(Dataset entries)

"""

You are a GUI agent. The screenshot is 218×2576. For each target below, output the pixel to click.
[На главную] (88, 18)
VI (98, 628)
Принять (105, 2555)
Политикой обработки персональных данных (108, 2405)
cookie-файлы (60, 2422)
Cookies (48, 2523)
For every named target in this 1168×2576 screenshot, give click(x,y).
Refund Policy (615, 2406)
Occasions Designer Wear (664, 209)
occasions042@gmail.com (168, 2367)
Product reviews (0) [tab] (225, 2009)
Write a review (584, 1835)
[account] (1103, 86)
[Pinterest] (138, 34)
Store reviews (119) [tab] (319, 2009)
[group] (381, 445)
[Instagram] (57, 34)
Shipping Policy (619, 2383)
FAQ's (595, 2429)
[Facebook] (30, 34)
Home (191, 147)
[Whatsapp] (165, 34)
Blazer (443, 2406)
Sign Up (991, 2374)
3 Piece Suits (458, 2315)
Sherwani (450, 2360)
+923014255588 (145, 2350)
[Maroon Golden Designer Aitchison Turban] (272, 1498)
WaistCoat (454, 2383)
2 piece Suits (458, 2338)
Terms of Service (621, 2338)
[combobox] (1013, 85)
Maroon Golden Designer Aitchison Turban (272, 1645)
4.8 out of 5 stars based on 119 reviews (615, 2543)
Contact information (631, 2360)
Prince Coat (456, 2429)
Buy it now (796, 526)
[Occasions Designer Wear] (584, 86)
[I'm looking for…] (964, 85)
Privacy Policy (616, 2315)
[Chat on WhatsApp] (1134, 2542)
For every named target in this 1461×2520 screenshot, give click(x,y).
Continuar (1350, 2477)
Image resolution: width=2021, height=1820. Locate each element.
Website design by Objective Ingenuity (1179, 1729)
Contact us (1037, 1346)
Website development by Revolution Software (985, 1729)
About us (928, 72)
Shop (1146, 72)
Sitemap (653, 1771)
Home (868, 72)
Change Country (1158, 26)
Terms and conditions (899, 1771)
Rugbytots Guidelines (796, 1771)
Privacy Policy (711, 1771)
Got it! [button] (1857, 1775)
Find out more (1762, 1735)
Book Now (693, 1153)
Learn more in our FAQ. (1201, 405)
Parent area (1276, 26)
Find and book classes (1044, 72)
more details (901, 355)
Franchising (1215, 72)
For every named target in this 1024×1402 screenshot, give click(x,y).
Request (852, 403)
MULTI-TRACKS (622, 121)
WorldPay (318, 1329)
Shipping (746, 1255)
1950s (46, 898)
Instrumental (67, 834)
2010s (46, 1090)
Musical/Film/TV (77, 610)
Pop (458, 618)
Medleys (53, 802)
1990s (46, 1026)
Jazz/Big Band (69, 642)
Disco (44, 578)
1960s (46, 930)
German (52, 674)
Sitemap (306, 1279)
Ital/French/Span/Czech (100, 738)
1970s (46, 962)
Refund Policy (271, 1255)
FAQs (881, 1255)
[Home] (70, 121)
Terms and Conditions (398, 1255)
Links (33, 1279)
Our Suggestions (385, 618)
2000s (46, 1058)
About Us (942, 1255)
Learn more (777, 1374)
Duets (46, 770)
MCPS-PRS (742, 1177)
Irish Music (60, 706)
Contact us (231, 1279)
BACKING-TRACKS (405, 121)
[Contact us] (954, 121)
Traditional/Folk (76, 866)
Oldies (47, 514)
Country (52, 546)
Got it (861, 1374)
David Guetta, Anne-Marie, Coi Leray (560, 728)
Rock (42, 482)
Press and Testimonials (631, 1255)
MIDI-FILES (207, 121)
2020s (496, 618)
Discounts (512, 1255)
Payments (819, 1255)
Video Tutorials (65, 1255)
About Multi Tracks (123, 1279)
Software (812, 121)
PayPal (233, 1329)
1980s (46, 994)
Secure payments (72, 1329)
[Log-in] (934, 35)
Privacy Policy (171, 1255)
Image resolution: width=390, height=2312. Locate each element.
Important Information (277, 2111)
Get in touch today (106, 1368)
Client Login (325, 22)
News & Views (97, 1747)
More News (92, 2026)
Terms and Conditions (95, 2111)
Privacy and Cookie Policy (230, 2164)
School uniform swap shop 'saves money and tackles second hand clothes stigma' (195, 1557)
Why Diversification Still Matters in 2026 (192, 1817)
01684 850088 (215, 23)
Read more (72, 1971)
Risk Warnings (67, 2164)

"""

What you need to do =>
All lines above from the one holding "Parent area (1276, 26)" to the one holding "Get in touch today (106, 1368)", inclusive, are to be copied exactly; no other line is wanted.

Answer space =>
Parent area (1276, 26)
Find and book classes (1044, 72)
more details (901, 355)
Franchising (1215, 72)
For every named target in this 1024×1402 screenshot, give click(x,y).
Request (852, 403)
MULTI-TRACKS (622, 121)
WorldPay (318, 1329)
Shipping (746, 1255)
1950s (46, 898)
Instrumental (67, 834)
2010s (46, 1090)
Musical/Film/TV (77, 610)
Pop (458, 618)
Medleys (53, 802)
1990s (46, 1026)
Jazz/Big Band (69, 642)
Disco (44, 578)
1960s (46, 930)
German (52, 674)
Sitemap (306, 1279)
Ital/French/Span/Czech (100, 738)
1970s (46, 962)
Refund Policy (271, 1255)
FAQs (881, 1255)
[Home] (70, 121)
Terms and Conditions (398, 1255)
Links (33, 1279)
Our Suggestions (385, 618)
2000s (46, 1058)
About Us (942, 1255)
Learn more (777, 1374)
Duets (46, 770)
MCPS-PRS (742, 1177)
Irish Music (60, 706)
Contact us (231, 1279)
BACKING-TRACKS (405, 121)
[Contact us] (954, 121)
Traditional/Folk (76, 866)
Oldies (47, 514)
Country (52, 546)
Got it (861, 1374)
David Guetta, Anne-Marie, Coi Leray (560, 728)
Rock (42, 482)
Press and Testimonials (631, 1255)
MIDI-FILES (207, 121)
2020s (496, 618)
Discounts (512, 1255)
Payments (819, 1255)
Video Tutorials (65, 1255)
About Multi Tracks (123, 1279)
Software (812, 121)
PayPal (233, 1329)
1980s (46, 994)
Secure payments (72, 1329)
[Log-in] (934, 35)
Privacy Policy (171, 1255)
Image resolution: width=390, height=2312. Locate each element.
Important Information (277, 2111)
Get in touch today (106, 1368)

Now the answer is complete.